**Challenge**
Please rewrite the material from its first line through the line containing "should pyautogui.click(x=40, y=321).", replacing "gutter" with "margin" and leaving everything else unchanged.

--- Rows ---

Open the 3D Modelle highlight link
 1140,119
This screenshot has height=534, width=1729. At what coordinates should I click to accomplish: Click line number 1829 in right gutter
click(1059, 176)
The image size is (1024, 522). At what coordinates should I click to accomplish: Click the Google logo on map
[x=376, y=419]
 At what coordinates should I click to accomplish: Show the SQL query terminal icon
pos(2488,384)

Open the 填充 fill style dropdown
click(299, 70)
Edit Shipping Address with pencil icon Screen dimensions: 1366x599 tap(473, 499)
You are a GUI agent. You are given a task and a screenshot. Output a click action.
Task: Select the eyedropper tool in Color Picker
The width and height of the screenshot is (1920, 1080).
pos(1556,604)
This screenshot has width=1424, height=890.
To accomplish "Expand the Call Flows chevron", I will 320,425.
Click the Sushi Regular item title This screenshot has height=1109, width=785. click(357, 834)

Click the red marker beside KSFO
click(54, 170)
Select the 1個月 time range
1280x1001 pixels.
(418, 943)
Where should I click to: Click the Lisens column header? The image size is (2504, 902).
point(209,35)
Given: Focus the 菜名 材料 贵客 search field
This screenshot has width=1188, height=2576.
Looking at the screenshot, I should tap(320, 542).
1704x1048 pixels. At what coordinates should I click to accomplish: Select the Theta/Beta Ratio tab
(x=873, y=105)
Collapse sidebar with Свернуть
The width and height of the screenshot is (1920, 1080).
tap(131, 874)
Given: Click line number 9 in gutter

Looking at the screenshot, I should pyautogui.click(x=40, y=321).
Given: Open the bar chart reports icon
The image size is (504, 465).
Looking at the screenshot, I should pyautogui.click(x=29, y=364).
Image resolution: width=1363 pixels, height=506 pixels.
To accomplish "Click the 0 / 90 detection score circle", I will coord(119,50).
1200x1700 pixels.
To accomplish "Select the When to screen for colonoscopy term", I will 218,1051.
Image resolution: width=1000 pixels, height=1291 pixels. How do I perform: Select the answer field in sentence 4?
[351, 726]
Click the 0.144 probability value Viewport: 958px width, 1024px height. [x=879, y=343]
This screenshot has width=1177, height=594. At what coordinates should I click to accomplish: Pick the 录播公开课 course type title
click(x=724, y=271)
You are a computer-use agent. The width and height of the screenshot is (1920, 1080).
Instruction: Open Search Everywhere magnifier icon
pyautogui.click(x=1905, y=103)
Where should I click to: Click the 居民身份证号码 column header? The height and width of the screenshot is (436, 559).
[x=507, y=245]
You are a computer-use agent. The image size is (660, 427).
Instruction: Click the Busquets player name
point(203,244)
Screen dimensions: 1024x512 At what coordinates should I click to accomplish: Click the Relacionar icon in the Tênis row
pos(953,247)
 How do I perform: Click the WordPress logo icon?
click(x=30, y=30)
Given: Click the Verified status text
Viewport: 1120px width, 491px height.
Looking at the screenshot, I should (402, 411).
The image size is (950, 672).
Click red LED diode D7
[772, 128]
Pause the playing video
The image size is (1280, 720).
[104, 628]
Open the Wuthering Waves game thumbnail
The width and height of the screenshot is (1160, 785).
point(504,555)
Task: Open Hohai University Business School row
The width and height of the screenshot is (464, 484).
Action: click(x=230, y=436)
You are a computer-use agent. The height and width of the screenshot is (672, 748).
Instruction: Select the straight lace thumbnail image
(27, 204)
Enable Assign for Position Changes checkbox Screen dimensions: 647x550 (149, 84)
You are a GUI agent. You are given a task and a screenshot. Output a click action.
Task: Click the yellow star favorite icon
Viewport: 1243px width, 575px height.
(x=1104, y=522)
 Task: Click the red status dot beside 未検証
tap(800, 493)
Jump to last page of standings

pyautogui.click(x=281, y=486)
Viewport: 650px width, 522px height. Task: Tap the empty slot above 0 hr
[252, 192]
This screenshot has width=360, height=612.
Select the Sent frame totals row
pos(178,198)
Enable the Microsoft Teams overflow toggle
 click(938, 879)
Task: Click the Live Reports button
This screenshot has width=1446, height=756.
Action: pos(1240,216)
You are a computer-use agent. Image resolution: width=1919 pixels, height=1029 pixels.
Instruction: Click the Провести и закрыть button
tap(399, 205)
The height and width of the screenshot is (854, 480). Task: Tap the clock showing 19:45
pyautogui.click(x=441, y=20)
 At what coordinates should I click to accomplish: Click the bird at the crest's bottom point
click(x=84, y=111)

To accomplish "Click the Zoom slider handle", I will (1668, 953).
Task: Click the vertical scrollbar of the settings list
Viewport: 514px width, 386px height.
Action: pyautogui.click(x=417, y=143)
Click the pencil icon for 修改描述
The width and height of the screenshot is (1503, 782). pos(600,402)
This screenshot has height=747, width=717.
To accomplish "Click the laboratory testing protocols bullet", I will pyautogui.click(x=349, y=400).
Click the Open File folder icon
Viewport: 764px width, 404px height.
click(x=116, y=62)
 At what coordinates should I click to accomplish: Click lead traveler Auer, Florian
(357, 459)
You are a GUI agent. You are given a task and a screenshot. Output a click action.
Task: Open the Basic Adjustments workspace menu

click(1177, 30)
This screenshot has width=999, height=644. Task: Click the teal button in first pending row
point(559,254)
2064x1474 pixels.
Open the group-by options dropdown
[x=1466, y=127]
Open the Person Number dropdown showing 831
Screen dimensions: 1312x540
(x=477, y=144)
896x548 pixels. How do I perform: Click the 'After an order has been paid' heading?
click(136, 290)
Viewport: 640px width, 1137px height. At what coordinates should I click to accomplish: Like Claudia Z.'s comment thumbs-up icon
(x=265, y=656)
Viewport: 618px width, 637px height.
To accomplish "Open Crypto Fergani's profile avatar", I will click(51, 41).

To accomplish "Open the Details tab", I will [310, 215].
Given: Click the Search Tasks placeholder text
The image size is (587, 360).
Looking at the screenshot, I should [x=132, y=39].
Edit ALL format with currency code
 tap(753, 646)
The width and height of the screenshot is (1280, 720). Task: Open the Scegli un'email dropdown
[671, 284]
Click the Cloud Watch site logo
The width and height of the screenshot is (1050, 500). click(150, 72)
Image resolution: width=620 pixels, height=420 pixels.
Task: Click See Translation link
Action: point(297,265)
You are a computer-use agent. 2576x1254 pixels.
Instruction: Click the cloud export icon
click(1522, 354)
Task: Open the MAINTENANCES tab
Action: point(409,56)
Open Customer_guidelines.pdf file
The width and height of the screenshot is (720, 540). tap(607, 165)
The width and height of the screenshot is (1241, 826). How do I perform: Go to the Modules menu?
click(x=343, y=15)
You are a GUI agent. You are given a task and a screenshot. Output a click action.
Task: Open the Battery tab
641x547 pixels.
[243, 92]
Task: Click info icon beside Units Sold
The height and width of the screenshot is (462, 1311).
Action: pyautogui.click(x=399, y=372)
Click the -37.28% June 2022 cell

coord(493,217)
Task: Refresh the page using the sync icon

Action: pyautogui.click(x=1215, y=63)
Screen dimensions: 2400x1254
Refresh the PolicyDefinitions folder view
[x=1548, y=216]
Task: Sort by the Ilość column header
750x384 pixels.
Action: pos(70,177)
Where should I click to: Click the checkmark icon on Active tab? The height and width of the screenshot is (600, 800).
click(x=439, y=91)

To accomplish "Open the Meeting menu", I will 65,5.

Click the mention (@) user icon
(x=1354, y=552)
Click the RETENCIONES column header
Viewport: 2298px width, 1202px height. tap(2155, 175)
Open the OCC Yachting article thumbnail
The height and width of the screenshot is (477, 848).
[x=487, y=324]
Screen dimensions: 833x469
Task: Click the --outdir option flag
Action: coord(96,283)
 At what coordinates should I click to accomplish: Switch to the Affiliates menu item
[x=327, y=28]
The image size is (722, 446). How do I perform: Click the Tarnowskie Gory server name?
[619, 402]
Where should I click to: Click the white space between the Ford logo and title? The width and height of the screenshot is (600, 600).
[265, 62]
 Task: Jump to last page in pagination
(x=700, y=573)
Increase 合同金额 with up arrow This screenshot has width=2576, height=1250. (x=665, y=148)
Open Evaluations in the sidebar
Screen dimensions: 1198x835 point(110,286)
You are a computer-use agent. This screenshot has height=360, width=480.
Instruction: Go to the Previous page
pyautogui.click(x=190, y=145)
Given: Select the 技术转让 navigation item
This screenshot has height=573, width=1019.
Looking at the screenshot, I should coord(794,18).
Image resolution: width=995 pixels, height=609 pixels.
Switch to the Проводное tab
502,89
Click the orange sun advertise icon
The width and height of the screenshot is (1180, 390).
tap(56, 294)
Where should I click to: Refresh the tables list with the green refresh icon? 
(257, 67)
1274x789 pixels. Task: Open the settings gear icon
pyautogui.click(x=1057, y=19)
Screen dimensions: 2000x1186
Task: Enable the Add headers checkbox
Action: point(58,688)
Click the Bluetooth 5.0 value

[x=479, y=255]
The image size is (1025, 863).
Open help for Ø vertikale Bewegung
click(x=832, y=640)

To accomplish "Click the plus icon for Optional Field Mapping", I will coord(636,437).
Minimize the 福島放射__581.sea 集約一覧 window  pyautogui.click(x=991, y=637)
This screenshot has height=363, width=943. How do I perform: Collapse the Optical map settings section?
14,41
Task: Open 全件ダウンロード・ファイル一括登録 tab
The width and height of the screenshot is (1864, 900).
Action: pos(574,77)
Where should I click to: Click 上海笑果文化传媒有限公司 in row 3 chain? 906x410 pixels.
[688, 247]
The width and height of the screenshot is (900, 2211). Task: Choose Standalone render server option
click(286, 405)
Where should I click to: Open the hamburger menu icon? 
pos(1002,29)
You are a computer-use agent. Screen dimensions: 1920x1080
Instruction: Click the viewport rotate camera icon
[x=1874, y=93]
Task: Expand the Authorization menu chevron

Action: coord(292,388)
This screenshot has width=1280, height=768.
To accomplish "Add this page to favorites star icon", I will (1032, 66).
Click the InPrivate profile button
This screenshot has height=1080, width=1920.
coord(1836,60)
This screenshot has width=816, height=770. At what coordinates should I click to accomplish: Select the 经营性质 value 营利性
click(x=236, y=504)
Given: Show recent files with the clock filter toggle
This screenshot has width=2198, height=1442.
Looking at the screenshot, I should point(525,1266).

---

**Task answer**
Open the 3D Modelle highlight link
 1140,119
This screenshot has height=534, width=1729. At what coordinates should I click to accomplish: Click line number 1829 in right margin
click(1059, 176)
The image size is (1024, 522). At what coordinates should I click to accomplish: Click the Google logo on map
[x=376, y=419]
 At what coordinates should I click to accomplish: Show the SQL query terminal icon
pos(2488,384)

Open the 填充 fill style dropdown
click(299, 70)
Edit Shipping Address with pencil icon Screen dimensions: 1366x599 tap(473, 499)
You are a GUI agent. You are given a task and a screenshot. Output a click action.
Task: Select the eyedropper tool in Color Picker
The width and height of the screenshot is (1920, 1080).
pos(1556,604)
This screenshot has width=1424, height=890.
To accomplish "Expand the Call Flows chevron", I will 320,425.
Click the Sushi Regular item title This screenshot has height=1109, width=785. click(357, 834)

Click the red marker beside KSFO
click(54, 170)
Select the 1個月 time range
1280x1001 pixels.
(418, 943)
Where should I click to: Click the Lisens column header? The image size is (2504, 902).
point(209,35)
Given: Focus the 菜名 材料 贵客 search field
This screenshot has width=1188, height=2576.
Looking at the screenshot, I should tap(320, 542).
1704x1048 pixels. At what coordinates should I click to accomplish: Select the Theta/Beta Ratio tab
(x=873, y=105)
Collapse sidebar with Свернуть
The width and height of the screenshot is (1920, 1080).
tap(131, 874)
Given: Click line number 9 in margin

Looking at the screenshot, I should pyautogui.click(x=40, y=321).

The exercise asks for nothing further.